At the September 26th Labour Management Committee meeting, the issue was raised that members are occasionally remaining at their work location after their scheduled shift has come to an end or engaging with clients during non working hours. This is a topic of shared interest between the Employer and the Union.
- There are legal liability issues if staff engage with a client outside of their shift time.
- Employees may be at risk of having a WCB claim denied or delayed if they become injured while engaged with a client outside of their shift time.
- Employees may be at increased risk of allegations of an improper relationship with a client if staff engage with a client outside of their shift time.

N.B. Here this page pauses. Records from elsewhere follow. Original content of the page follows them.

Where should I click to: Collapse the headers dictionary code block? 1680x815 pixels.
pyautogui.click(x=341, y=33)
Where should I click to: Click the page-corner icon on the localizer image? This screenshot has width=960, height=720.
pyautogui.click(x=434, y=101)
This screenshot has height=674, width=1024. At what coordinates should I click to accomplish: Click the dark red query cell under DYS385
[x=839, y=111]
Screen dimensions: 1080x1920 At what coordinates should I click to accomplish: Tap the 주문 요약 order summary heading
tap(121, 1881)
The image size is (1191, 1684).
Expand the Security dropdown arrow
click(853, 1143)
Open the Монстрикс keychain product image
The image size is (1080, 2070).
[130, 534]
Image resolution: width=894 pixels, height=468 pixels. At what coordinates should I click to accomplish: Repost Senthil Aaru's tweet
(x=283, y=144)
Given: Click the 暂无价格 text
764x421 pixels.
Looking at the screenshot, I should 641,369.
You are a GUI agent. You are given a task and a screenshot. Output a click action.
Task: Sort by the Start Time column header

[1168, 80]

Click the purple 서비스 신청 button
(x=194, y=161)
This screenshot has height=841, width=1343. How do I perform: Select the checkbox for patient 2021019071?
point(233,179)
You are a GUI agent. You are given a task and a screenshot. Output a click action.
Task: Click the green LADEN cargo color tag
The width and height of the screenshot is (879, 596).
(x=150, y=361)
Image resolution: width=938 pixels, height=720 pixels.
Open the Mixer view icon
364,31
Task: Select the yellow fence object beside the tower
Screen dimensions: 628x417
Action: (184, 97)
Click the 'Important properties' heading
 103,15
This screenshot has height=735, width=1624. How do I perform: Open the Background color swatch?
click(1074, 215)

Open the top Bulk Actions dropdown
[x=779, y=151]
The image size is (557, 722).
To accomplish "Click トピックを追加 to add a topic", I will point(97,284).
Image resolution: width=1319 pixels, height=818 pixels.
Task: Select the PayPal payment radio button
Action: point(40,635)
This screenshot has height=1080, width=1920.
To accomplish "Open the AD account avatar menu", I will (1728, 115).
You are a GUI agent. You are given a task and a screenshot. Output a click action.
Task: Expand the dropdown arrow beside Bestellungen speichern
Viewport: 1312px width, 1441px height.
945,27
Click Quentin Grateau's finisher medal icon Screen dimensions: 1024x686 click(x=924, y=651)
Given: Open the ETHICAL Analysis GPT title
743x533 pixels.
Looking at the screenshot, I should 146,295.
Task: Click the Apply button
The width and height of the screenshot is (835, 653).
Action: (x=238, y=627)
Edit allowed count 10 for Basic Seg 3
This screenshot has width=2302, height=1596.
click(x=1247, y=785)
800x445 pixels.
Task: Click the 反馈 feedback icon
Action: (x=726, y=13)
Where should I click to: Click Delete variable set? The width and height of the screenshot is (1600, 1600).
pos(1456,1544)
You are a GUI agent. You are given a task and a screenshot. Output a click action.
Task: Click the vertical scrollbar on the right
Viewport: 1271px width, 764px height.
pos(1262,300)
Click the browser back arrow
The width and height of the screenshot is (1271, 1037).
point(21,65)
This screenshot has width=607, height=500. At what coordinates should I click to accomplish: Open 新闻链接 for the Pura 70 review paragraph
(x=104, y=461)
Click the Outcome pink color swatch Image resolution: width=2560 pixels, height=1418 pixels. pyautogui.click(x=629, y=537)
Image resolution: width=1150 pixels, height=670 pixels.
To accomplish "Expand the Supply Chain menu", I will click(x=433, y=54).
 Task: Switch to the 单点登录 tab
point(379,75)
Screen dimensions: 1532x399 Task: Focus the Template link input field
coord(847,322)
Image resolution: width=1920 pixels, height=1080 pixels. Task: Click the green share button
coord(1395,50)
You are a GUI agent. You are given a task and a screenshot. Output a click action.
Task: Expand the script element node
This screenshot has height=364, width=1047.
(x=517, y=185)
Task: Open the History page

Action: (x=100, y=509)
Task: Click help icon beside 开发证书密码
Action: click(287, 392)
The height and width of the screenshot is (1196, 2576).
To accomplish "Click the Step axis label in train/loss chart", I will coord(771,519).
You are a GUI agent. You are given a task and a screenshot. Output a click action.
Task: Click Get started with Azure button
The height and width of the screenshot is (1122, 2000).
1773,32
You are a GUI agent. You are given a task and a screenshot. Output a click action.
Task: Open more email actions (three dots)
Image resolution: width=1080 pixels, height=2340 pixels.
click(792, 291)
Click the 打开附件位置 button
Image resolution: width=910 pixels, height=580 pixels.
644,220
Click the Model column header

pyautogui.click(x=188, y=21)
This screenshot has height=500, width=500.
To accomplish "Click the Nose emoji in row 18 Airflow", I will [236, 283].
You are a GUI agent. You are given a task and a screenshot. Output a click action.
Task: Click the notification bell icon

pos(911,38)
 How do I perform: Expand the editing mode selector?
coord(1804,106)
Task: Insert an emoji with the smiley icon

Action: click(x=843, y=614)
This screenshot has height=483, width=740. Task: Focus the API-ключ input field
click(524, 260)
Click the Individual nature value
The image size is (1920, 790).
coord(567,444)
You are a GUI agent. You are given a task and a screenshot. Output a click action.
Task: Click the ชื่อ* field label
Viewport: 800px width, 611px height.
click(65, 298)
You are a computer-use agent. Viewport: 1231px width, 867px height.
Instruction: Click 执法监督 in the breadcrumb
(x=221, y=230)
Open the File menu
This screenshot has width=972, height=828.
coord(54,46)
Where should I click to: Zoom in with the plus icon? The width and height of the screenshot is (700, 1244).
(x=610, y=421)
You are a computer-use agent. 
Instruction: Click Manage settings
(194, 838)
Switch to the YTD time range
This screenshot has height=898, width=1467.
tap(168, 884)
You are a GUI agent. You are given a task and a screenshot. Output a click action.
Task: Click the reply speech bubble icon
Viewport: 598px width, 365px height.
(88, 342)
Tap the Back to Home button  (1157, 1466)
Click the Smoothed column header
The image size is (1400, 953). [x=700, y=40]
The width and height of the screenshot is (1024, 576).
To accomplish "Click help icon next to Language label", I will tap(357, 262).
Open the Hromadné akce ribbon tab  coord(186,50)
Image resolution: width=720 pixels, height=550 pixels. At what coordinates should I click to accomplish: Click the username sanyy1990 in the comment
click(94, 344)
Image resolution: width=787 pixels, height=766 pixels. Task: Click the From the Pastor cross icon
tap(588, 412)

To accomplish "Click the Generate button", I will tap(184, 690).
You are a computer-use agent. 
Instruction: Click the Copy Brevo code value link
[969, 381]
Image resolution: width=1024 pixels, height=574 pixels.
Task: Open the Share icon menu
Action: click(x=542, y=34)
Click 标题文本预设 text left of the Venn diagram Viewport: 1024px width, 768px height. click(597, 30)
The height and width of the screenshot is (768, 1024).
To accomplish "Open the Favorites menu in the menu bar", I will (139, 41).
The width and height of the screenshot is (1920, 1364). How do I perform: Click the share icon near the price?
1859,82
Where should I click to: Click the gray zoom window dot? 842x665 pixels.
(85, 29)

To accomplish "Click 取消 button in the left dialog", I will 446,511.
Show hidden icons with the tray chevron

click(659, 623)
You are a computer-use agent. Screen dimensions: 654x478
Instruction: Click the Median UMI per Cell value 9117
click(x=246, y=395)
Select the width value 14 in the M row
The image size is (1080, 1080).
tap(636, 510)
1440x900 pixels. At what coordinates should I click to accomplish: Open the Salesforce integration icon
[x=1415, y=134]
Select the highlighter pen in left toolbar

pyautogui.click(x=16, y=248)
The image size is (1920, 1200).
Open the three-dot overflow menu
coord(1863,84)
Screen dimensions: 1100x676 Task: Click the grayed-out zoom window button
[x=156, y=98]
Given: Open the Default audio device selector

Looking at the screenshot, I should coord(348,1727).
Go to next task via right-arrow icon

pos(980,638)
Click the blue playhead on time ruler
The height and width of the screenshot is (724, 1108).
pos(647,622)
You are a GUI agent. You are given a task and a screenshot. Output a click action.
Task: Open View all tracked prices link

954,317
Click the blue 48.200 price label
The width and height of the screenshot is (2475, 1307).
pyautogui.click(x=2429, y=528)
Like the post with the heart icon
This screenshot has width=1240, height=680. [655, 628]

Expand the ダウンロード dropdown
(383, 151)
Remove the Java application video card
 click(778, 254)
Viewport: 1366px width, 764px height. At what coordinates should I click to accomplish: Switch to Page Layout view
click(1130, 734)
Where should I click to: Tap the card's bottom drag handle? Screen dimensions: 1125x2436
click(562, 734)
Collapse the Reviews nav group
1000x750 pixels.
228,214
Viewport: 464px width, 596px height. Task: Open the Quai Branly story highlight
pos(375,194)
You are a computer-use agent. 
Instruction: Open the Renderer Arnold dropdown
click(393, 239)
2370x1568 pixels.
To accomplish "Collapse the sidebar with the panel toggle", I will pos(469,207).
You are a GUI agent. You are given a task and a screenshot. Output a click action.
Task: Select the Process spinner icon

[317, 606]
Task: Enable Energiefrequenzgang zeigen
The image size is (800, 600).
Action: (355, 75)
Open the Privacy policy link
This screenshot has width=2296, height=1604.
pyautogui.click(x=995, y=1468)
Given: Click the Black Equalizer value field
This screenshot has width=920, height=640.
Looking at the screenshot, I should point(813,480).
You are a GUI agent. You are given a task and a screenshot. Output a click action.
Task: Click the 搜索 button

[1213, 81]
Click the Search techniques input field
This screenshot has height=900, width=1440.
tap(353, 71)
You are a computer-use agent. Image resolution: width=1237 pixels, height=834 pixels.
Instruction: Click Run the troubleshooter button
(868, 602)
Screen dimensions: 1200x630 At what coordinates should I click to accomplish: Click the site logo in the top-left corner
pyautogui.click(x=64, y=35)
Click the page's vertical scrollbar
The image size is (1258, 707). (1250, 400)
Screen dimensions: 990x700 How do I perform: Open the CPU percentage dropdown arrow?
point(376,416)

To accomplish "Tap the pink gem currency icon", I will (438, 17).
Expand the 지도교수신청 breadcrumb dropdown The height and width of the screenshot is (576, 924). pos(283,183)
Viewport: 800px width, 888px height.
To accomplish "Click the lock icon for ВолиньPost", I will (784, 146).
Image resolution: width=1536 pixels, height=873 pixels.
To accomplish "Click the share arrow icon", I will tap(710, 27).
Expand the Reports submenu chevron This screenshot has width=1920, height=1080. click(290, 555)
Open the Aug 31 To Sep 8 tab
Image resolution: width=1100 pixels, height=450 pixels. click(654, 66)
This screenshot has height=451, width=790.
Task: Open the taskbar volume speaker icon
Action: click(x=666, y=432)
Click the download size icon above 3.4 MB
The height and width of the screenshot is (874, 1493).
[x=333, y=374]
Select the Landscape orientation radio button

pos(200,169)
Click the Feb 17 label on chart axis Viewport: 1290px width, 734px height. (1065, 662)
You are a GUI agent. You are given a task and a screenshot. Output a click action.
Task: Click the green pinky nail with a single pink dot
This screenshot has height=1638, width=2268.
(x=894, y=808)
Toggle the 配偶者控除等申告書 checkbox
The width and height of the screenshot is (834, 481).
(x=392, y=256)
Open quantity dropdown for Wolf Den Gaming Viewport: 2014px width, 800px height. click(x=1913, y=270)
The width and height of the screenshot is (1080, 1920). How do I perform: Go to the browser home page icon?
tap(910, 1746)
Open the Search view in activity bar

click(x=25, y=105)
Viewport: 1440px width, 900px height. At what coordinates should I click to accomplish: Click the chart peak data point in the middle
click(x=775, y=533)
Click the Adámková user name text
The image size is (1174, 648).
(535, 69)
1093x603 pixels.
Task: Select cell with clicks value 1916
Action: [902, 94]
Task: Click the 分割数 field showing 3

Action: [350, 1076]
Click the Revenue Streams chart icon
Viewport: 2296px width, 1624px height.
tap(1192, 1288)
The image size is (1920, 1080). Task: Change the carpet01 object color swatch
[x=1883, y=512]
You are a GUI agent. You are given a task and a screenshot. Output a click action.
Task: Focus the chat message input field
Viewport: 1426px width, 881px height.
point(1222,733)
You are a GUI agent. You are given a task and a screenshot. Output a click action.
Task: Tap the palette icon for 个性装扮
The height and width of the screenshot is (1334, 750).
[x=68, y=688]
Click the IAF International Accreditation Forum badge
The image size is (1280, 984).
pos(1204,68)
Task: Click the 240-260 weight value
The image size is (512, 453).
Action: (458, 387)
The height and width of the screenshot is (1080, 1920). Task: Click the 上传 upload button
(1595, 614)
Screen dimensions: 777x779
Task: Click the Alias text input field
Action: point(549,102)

- Performing services without compensation may reduce access to work for other members.
- The Union does not support members performing unpaid services outside of their scheduled hours.
It is accepted by the Employer and the Union that there may be instances in which an employee may stay to work overtime due to an emergency onsite. An example of this is an employee not being ready and available to work the next shift. If the worker is unable to obtain authorization to work overtime, they may choose to stay at the worksite to ensure continuity of client care and report the overtime worked when practical to do so.
While it is preferable that this overtime be approved beforehand, Article 16.11 states "It is understood that, in emergency situations, prior authorization may not be possible." It continues on to say that "In such cases, the employee will, when possible, make every effort to obtain the authorization". It is important that they make effort to contact their manager for prior approval. This may involve phone calls and/or emails in accordance with the Employer's policies to obtain approval for incurring overtime.
If an employee is not on paid time, either straight time or overtime, they should not be on the worksite.